Answers & Advice: Cash to Roderick

Porta-Pottie alternatives, oysteravaganzas, and exposed bosoms.

Editor’s note: For this month’s column, singer/songwriter Rosanne Cash—who performs at the Woodland Park Zoo on August 29—submitted three pressing situations for our columnist to mitigate. Here are his responses:

Cash: The Porta-Potties. I am at the point of giving up playing summer festivals entirely because of this. How does a woman, i.e., me, play lucrative summer festivals without exploding her bladder? P-Ps not an option.

Roderick: There is no situation where Porta-Potties are not an assault to a person’s dignity. They are literally a windowless plastic house for one, poised over a foundation of pee and poo and barf, roasting in the hot sun. Now that you mention it, it’s a shockingly pathetic state of affairs that in this age of private space rocketry, our human discharges are so inelegantly mishandled.

Leaving aside the fact that a performer of your stature should probably just go behind the curtains, a la Marie Antoinette, and then gesture to the promoters with a wave of your Japanese fan, I’m going to propose that the first inventor to perfect a “Personal Sanitary Waste Incinerator, Privacy Curtain, and Trucker Grooming Station” name it in your honor. Until that time, may I humbly suggest that you have earned the right to be a little more demanding.

You are ROSANNE CASH, and although I know you don’t like to be a diva, I think that demanding proper rest facilities is well on this side of being high-maintenance. Requisition one of those busy-looking twerps driving around in a golf cart and tell him to take you, without delay, to the nicest restroom on the premises. I did exactly that at Bonnaroo one year, and got driven to a bathroom I never wanted to leave. Scented candles! Potpourri bowl! Two sinks! There is just such a “best bathroom” everywhere, and it’s usually the private affair of some bald guy with cordovan shoes and an age-inappropriate girlfriend. Make it your mission.

I did a barbecue tour once; we compared the offerings in every town. I’ve also done a Key lime pie tour. What’s next?

Oysters. The general rule is: Never eat shellfish in a state that doesn’t touch the ocean, so the tour routing will have a few days off between Galveston and San Diego, and again between Vancouver and Halifax. But imagine how great you’ll feel taking the stage every night with a tummy full of raw oysters. Nothing gets me in the music-making spirit faster than oysters, oysters, oysters!

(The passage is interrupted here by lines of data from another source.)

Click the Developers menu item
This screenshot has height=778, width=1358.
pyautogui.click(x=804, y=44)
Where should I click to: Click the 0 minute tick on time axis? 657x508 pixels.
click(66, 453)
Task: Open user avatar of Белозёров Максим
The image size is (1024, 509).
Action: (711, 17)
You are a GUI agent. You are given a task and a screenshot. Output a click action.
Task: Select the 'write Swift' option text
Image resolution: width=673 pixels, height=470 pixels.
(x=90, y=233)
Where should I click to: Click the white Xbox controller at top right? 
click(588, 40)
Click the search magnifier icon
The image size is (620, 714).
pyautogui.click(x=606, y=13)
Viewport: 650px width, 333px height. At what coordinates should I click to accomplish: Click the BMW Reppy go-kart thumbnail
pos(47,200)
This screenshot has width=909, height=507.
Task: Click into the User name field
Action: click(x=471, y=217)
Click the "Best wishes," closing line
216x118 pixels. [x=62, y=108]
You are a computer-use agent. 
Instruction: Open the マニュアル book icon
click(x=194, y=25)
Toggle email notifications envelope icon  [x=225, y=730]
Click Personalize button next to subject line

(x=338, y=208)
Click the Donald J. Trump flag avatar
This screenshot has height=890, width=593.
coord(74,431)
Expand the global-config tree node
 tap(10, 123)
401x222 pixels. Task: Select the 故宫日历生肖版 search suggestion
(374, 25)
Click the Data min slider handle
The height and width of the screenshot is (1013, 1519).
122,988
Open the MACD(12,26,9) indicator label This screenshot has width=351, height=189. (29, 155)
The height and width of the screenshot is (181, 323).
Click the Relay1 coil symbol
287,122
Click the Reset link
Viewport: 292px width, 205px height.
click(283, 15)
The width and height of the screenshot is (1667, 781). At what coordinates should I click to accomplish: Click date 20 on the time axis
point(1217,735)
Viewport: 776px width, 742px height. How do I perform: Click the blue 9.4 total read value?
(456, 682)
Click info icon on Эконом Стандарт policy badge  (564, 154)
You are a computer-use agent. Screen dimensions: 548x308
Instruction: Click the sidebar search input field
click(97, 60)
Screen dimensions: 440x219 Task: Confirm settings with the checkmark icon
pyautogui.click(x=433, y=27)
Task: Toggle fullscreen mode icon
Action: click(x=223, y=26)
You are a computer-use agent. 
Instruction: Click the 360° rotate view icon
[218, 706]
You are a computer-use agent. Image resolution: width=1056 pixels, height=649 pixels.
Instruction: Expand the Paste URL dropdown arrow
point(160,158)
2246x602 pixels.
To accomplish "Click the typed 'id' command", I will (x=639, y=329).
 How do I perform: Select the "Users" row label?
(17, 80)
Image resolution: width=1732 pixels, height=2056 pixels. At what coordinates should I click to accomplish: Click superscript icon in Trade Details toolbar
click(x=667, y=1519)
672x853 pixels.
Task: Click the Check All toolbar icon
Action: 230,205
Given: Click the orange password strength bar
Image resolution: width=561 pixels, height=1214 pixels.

I can tell you’re dubious, thinking “Aren’t oysters the province of hoity-toity fancy-pantses?” Well, what about FRIED OYSTERS!? Think how energized you’ll be after a month of eating fried oysters. They are practically the perfect food.

Let me know how the shows go.

How many bare-chested women does it take in the audience before they cause a natural disaster?

The number of bare-chested women sufficient to cause a natural disaster varies, depending on a few other factors. For instance, a Van Halen concert at the L.A. Palladium in the summer of 1978 was recorded as having more than 800 pairs of exposed bosoms with no significant aftereffects, despite being located almost directly over the San Andreas fault. On the other hand, that same summer a single woman breast-feeding in the lobby of an Anne Murray concert in Edmonton, Alberta, was indirectly credited with enabling, for almost 11 days afterward, people in Nova Scotia to talk to whales.

So you see, although we ought not be too quick to point the finger of responsibility at mammaries that have slipped their lacy bounds, we also cannot rule them out as the cause of disaster. I imagine that a Rosanne Cash concert could support four to six pairs of exposed audience breasts without tempting fate, although some of your bandmates may momentarily lose track of the “one,” but if that many naked boobs appeared at a Sufjan Stevens concert, I would brace local hospitals for an epidemic of virgin births and ecstatic crying. Lady Gaga exposes her breasts onstage every night and nothing happens beyond a slight uptick in the number of unicorn throw pillows sold at neighboring Targets, whereas one glimpse of a Courtney Love breast puts your entire family at elevated risk for Lyme disease.

These are just some of the documented cases. I’m at a loss to explain the phenomenon, but I don’t take any chances, which is why I wear a bike helmet when I perform.